I tracked down the WSJ article in question. It ran on Oct. 16, 1987 and described a creativity contest at Honda Motor Co. in which workers were encouraged to design whimsical new products, one of which was indeed underwear with three leg holes: "The garment is supposed to last for six days, with the wearer rotating it 120 degrees each day--and then wearing it inside out for three days."

Other products from the contest included:
  • musical bath slippers
  • a hot tub installed in the back of a car
  • a fig tree that dances to the music of Karen Carpenter
  • a toothbrush with built-in toothpaste
  • a child's motorized sled that climbs back uphill by itself
  • a pillow with an internal alarm
  • and a rickshaw pulled by a manikin made of papier-mache and plaster (designed to resemble Honda's 81-year-old founder, Soichiro Honda)
     Posted By: Alex - Fri Feb 27, 2009
     Category: Fashion | Underwear





Comments
Why would a fig tree (or any tree) "dance" to the music of a "carpenter"? Seems like better verbs would be squirm, quake, quiver, cringe, etc.

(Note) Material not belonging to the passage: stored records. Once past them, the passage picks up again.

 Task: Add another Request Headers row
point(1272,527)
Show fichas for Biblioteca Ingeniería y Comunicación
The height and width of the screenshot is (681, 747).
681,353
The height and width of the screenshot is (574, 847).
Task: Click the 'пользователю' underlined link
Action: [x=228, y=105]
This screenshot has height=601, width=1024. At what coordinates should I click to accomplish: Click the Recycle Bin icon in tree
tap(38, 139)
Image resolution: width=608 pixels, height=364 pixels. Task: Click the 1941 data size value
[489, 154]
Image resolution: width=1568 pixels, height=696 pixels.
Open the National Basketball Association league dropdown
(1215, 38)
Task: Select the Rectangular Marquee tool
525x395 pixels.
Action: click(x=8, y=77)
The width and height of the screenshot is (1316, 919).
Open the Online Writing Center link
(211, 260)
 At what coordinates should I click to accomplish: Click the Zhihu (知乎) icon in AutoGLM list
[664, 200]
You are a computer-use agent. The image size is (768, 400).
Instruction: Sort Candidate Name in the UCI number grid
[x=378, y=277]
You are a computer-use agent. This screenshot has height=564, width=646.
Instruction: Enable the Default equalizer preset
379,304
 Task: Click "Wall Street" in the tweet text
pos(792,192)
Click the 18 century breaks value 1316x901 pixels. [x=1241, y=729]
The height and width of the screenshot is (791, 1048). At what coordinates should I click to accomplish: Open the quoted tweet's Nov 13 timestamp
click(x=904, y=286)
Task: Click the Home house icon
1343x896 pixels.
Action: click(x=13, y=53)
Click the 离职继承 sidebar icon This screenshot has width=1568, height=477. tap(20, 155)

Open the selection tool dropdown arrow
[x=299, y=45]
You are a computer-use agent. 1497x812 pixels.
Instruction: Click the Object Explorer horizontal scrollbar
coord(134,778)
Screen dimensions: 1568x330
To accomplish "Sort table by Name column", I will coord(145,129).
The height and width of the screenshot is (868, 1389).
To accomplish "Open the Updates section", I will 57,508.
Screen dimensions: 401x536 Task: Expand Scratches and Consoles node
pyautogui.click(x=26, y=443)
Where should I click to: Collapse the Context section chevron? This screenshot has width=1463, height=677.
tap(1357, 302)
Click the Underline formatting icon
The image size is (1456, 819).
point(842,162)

And the rickshaw being pulled by a manikin was realized by a Chinese dude who built an bipedal robot with a rickshaw attached.
Posted by Expat47 in Athens, Greece on 02/27/09 at 10:52 AM
I imagine a hot tub in the back of a car would't go over so well in San Francisco. Maybe in Saskatoon...
Posted by kingmonkey in Athens, Ontario on 02/27/09 at 12:01 PM
six day underwear, that's gotta be a guy thing.
Posted by Patty in Ohio, USA on 02/27/09 at 03:58 PM
Regardless how you rotate your six-day underwear, there's gotta be some aroma-accumulation.
Posted by kingmonkey in Athens, Ontario on 02/27/09 at 04:43 PM
That's what "deodorant showers" are for.
Posted by DownCrisis on 02/27/09 at 04:53 PM
deodorant showers downcrisis?
Posted by Patty in Ohio, USA on 02/27/09 at 11:34 PM
Any of you willing to admit that you don't wear underwear in the first place? I can't be the only one.
Posted by Nethie on 02/28/09 at 12:04 AM
ooo nethie you're a naughty girl! 😉
Posted by Patty in Ohio, USA on 02/28/09 at 12:54 AM
come on patty, fess up! :lol:
Posted by Nethie on 02/28/09 at 12:58 AM
There are less PC terms for a "deodorant shower", but I'll stick with that as too not offend anyone. Basically using a half a can of Right Guard or whatever aerosol deodorant you have to mask any funk you may have built up from not showering. Knew a guy that didn't shower/bathe for over a month. I knew I should have bought stock in Right Guard back then. 😉
Posted by DownCrisis on 02/28/09 at 12:59 AM
oh a 'whore's bath' is that the un-pc term you're refering to sweetie? :lol:
Posted by Patty in Ohio, USA on 02/28/09 at 02:54 AM
Spend a few weeks on a tank in the desert and you'll see some very creative higene practices, whore bath's and six day underwear among them.
Posted by Viceman48 on 03/01/09 at 01:09 AM
yes viceman i suppose so, and very understandable too. it's not like you are at the hilton with all the amenities. thank you for your service to our country.